Simplify $\ \nabla\cdot (\vec{G}\times\vec{H})$
I have very little experience using Einstein Notation, but I believe it is the quickest way to solve this problem.
Attempt: $$\ \nabla\cdot (\vec{G}\times\vec{H})=\sum_{l=1}^4e_{ijkl}\partial_i(G_jH_k)\mathbf{e}_l=\sum_{l=1}^4e_{ijkl}(G_j\partial_i H_k+H_k\partial_i G_j)\mathbf{e}_l$$ Now I'm unsure if what I have done is correct thus far. Furthermore, I'm sure of how to proceed after this point.

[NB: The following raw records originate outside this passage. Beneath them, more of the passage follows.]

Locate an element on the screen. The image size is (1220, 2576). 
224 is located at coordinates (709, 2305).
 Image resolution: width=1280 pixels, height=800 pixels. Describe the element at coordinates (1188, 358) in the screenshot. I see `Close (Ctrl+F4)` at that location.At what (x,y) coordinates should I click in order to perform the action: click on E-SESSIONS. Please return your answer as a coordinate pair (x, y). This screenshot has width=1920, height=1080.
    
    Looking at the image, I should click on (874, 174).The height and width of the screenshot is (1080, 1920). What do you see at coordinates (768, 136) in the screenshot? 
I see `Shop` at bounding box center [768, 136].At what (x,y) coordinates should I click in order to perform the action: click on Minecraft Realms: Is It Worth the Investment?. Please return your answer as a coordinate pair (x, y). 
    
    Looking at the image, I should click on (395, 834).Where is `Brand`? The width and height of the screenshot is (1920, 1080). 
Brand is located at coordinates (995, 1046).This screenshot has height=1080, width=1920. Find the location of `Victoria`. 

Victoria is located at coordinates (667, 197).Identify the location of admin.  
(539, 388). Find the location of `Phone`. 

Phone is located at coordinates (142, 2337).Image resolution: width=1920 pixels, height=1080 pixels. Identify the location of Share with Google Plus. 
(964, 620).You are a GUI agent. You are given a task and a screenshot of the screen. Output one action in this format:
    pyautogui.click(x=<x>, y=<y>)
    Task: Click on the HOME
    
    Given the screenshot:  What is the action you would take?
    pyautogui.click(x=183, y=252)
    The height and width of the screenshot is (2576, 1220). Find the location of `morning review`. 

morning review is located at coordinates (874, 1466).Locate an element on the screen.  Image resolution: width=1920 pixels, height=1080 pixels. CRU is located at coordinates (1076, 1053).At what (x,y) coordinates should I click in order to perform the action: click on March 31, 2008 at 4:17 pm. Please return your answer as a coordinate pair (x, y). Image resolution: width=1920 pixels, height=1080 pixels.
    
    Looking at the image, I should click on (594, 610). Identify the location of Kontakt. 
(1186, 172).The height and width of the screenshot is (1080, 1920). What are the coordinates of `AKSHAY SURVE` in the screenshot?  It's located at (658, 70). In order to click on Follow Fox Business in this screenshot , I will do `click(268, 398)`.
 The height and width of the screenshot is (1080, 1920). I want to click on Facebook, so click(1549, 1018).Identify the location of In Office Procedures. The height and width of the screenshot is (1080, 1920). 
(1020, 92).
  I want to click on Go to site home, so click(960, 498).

The vector product is defined as: $$\vec{G}\times\vec{H}=\sum_{i,k,l}\varepsilon_{ikl}G_kH_l\vec{e}_i\tag{1}$$ And the divergence is defined: $$\textrm{div}(\vec{v})=\sum_{i}\frac{\partial v_i}{\partial x_i}\tag{2}$$ The component $i$ of $(1)$ is (taking the scalar product with $\vec{e}_j$ and seting $j=i$: $$(\vec{G}\times\vec{H})_i=\sum_{k,l}\varepsilon_{ikl}G_kH_l$$ Seting $v_i=(\vec{G}\times\vec{H})_i$ in $(2)$ we finaly have: $$\textrm{div}(\vec{G}\times\vec{H})=\sum_{i,k,l}\epsilon_{ikl}\frac{\partial G_k H_l}{\partial x_i}$$
If you want to go further you can say that: $$\textrm{div}(\vec{G}\times\vec{H})=\sum_{i,k,l}\epsilon_{ikl}\frac{\partial G_k }{\partial x_i}H_l+\sum_{i,k,l}\epsilon_{ikl}\frac{\partial H_l }{\partial x_i}G_k\tag{3}$$ We first recognise that an even permutation of the symbol $\epsilon_{ikl}=\epsilon_{lik}=\epsilon_{kli}=1$, and the odd permutations $\epsilon_{ilk}=\epsilon_{lki}=\epsilon_{kil}=-1$, therefore the symbols $\epsilon_{ikl}=\epsilon_{lik}=-\epsilon_{kil}$ are equivalent. Applying this result to $(3)$ one has: $$\textrm{div}(\vec{G}\times\vec{H})=\sum_{i,k,l}H_l\epsilon_{lik}\frac{\partial G_k }{\partial x_i}-\sum_{i,k,l}G_k\epsilon_{kil}\frac{\partial H_l }{\partial x_i}\tag{4}$$
Finally the scalar product of $\vec{v}\cdot\vec{w}$ may be written: $$\vec{v}\cdot\vec{w}=\sum_{i}v_iw_i\tag{5}$$ You can recognise that every summand of $(4)$ is a scalar product between $\vec{H}$ and $\vec{\textrm{curl}}(\vec{G})$ and $\vec{G}$ and $\vec{\textrm{curl}}(\vec{H})$ respectively: $$\textrm{div}(\vec{G}\times\vec{H})=\vec{H}\cdot\vec{\textrm{curl}}(\vec{G})- \vec{G}\cdot \vec{\textrm{curl}}(\vec{H})$$